“Perdoei, mas não esqueço!”
- Marta Faustino
- 10 de mar.
- 3 min de leitura
Perdoar é dos movimentos mais difíceis que precisamos fazer na vida. Dependendo das situações pode ser algo mesmo impossível, onde sentimos uma resistência, interior, enorme ou uma dor tão dilacerante que não conseguimos nem pensar sobre esse assunto.

A verdade é que perdoar é, igualmente, dos movimentos mais belos e libertadores que podemos fazer. Mas para isso precisamos compreender alguns pontos.
Quando alguém nos fere, nos trai, decepciona, fica gravado na nossa memória essa situação. Algumas pessoas até referem “tenho tudo gravado como num filme”, há situações que aconteceram há 20, 30, 40 ou 50 anos e a pessoa ainda consegue dizer “lembro-me tão bem! Era quinta-feira, pelas 16h, quando ele veio ter comigo e me disse com estas palavras exatas…!” porque o que nos magoa é como uma ferida no corpo, a marca fica lá. E quantas vezes só tapamos, e muito mal, essa ferida e deixamos que ela vá corroendo o interior e ganhando pus e infetando tudo ao redor! Porque não nos decidimos perdoar. É que, o contrário de perdoar, é alimentar o rancor, o ódio, o ressentimento e isso só faz mal a mim! O outro que me ofendeu, dependendo da situação (mais leve ou mais grave) pode até já nem se recordar ou não ter pensado que podia ter magoado tanto assim e, dessa forma, o único prejudicado sou só eu.

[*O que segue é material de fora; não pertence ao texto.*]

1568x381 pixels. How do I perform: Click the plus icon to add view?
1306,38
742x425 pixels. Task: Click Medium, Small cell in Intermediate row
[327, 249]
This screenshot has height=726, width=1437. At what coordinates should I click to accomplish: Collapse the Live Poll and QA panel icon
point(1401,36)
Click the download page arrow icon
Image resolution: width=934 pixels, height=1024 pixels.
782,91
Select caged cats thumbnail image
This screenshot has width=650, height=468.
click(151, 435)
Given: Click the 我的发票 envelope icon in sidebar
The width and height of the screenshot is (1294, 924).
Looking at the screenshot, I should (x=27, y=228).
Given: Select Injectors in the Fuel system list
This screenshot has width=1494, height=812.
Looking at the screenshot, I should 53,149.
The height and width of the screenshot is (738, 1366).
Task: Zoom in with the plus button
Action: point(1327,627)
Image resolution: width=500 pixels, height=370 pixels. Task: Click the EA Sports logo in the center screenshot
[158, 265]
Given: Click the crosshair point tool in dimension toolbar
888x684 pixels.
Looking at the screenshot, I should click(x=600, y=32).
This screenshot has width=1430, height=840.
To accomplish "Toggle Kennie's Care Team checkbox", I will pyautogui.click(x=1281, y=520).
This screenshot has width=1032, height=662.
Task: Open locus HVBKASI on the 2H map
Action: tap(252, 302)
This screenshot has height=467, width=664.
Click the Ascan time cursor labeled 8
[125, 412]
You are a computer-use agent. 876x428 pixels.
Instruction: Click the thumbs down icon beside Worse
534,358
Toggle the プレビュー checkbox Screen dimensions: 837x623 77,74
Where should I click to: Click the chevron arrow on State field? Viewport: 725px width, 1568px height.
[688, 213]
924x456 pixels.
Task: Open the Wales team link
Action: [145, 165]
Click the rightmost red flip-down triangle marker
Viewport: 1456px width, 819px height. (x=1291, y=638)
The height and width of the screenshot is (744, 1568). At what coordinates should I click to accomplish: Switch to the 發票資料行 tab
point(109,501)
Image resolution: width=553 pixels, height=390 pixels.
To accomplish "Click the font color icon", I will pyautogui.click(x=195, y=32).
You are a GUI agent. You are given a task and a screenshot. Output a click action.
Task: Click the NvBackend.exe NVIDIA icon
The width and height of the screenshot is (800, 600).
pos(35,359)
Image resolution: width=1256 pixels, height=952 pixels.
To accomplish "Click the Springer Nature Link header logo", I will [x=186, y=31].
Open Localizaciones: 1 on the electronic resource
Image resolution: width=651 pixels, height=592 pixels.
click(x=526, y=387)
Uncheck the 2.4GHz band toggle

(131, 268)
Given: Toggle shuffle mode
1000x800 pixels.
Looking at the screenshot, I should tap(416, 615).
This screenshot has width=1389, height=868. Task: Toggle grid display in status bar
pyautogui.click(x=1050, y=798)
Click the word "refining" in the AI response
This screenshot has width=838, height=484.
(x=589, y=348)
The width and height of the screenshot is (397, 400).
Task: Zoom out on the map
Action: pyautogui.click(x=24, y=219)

Segundo Enright, perdoar significa renunciar ao legitimo direito de sentir cólera e ressentimento. Portanto, é um direito sentir raiva pelo outro e pelo que me aconteceu! Sim! Mas permitir que ela me domine e infeste o meu interior?! O outro magoou-me, não posso controlar o que me fez, mas o perdão é uma libertação interior, que acontece em mim! O perdão e, consequentemente, a libertação, já é uma decisão que me cabe a mim!
“Na verdade o maior dano causado pela ofensa – muitas vezes maior que a própria ofensa – é ela destruir a minha liberdade de ser eu próprio, na medida em que me encontro involuntariamente dominado pela ira e pelo ressentimento interior, uma espécie de veneno espiritual que permeia todo o meu ser e que está destinado a ter sobre a minha vida uma influência inconsciente, embora muito forte (…) odeio o agressor por aquilo que me fez, mas é justamente neste ódio por outrem que eu o autorizo a tornar-se dono e senhor da minha vida” (Elizondo, 1986).
Então dar o perdão é um meio para alcançar liberdade interior, é uma forma de me libertar da situação que me feriu. Claro, esse processo custa, precisamos destapar a ferida ou abrir a cicatriz infetada e isso é, extremamente, doloroso, temos de escavar, limpar, desinfetar para que depois sare bem e cicatrize de forma natural e saudável. A recordação da situação é sempre dolorosa, mas libertadora.
Mesmo depois deste processo do perdão eu posso nunca esquecer a situação e essa não é a medida pela qual sei se perdoei ou não.
Da mesma forma, se o que a pessoa me fez necessita de justiça, o perdão não a iliba do seu processo e, isso não significa que não perdoei, são situações distintas. Perdoar não é esquecer, perdoar não é ser “boazinha” ou “tontinho”, perdoar não é retirar processos da justiça e perdoar, também, não é ter de conviver com a pessoa que me magoou ou voltar a confiar no mesmo nível, nem retomar a mesma intimidade.
Posso continuar a relação que tinha com a pessoa que me magoou, mas teremos sempre de recomeçar, a confiança não vai ser a mesma, terá de ser reconquistada, mas posso não querer estar mais com a pessoa e isso não significa que não a perdoei. Vai depender muito da gravidade da situação em causa.
Perdoar é conseguir seguir em frente com a minha vida, sem sombras do passado, sem medos, sem rancor, sem dor. É conseguir recordar a situação sem dor no coração.